Visual acuity is highest in the foveal region, namely around 1/60 of a degree, or 1 minute of arc (1 MAR). At about 30 degrees of eccentricity, visual acuity is reduced to anywhere between 1.5 and 10 MAR when determined by a shape recognition task, as shown in Fig. 1 taken from Lie, 1980:

A later study (Anderson et al., 1991) shows the following picture:

This figure shows that chromatic (color) visual acuity is about 60 cycles/degree in the fovea (i.e., 1 MAR) and approximately 0.4 cycles/degree at 30 degrees eccentricity temporally, which means a reduction in acuity of 150x. At 30 degrees eccentricity to the nasal side acuity drops to 1 cycle per degree, which means a 60x reduction. Under achromatic (black-and-white) conditions it drops about 60x temporally and 30x nasally at 50 degrees eccentricity. These tests were done using colored (red/green) and black-white grating-visual acuity tasks.
The Lie, 1980 study mentions several references and the Anderson, 1991 study is definitely worth checking out as well.

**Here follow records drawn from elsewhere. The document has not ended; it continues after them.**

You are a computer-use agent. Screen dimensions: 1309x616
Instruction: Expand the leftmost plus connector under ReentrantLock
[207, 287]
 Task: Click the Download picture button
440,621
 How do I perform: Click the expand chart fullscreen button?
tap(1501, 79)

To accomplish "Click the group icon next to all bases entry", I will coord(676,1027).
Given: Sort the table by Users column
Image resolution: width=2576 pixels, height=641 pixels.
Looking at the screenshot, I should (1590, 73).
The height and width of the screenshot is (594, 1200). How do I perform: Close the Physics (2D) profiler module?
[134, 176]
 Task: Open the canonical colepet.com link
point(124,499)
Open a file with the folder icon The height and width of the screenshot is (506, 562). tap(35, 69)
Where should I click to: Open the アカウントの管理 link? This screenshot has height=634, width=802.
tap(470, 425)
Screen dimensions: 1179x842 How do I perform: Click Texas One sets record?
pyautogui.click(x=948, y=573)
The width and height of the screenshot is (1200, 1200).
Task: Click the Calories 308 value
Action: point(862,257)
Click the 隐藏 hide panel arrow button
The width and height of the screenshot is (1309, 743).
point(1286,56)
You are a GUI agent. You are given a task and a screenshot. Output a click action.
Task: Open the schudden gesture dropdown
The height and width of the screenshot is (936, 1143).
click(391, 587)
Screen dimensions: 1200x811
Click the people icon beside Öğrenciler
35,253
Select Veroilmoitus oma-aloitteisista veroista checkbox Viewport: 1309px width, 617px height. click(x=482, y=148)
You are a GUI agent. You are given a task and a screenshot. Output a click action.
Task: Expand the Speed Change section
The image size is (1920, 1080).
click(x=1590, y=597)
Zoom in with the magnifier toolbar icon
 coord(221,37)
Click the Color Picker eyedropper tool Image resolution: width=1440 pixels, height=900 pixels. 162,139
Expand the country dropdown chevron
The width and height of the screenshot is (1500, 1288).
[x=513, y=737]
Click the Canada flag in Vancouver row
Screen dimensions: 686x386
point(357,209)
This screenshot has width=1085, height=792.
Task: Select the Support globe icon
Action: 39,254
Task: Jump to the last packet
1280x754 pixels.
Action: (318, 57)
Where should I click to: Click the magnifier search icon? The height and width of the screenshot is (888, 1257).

To get back to your scaling question: it is difficult to directly translate these findings into scaling factors for your stimuli as you make no mention of their approximate size, or their eccentricities. What the figures do show, however, is that people may not be able to see much detail in their periphery and that acuity may drop as much as 150x at an eccentricity of 30 degrees. It also shows that black-and-white stimuli may be better visible in the far periphery and also, quite interestingly, that acuities deteriorate at a faster rate with eccentricity in the temporal retina.